▸ **EXERCISES**
**A.** According to the text on time-outs, what might a visual learner wish to do during a time-in?
**B.** Using the text on time-outs, explain why holding or cuddling a child during a time-in does not reinforce the misbehavior.

▸ **READING TEXT**

┄┄┄┄┄┄┄┄┄┄

Adults often take time-outs for themselves when they are angry and frustrated. They go for a walk, blow off steam at the racquetball court, or just stay in their rooms and listen to a soothing piece of music. The time-out is a useful skill to teach your children, but the way that it is used is a big factor in achieving the results that you desire. You want your children to think a time out is a great idea, not something to be dreaded. The Parent Directed Time-out is used as a punishment and is not recommended. If you want a great way to calm down your children, focus them on their emotions, actions, and restitution, and connect your parent-child relationship in the process, try the Child Directed Time-out. Here are five differences between the two types:
Parent-Directed Jail Time-out (Not Recommended)
WHAT: Used as a punishment or a “Calm-down” strategy
WHEN: Send the child away for a certain number of minutes per year of age.
HOW: Give the child nothing to do and instruct the child to “think” about his actions. Often, the older child is really thinking about his anger, the unfairness of the situation and/or how to retaliate. Or, the younger child is often confused and overwhelmed by his strong emotions and doesn’t understand why he is abandoned.
WHO: Parent requires child to be isolated, unproductive (not allowed to do anything) and away (from anyone or anything).
WHERE: Parent decides the location such as an empty chair, stripped bedroom or the “naughty” step. The time-out location is usually a place that is unpleasant and boring which is designed to punish the child.
Child-Directed Time-In (Recommended)
WHAT: Used as a Calm-down strategy only.
WHEN: Suggest the child take a time-in away from the situation, either physically or emotionally. Let the child decide when he’s calm enough to start problem-solving the issue.
HOW: Parents stay calm! Give the child tools to calm down, to suit his learning style, while he sorts out his feelings. The auditory learner needs soothing music. The visual learner might wish to watch an aquarium, video, or draw a picture. The kinesthetic learner might benefit from hugging stuffed toys, or having a parent rub his shoulders or hands, or deep breathing practice. Show the child how to breathe. Offer touch – hugs, caressing strokes, back rubs to help the child calm-down. Hold or rock the child in your lap. You are not reinforcing the misbehaviour with cuddles, but are using physical touch to help the child regain enough emotional calm to move his brain from emotional overload back to logical thinking and learning.

┄┄┄┄┄┄┄┄┄┄

▸ **SUPPLIED MATERIAL**
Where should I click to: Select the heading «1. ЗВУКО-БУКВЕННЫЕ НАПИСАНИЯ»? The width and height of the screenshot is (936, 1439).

┄┄┄┄┄┄┄┄┄┄

▸ **SOLUTIONS**
**A.** Watch an aquarium or a video, or draw a picture.

**B.** The physical touch is not a reward for the misbehavior. It helps the child regain enough emotional calm to move his brain from emotional overload back to logical thinking and learning.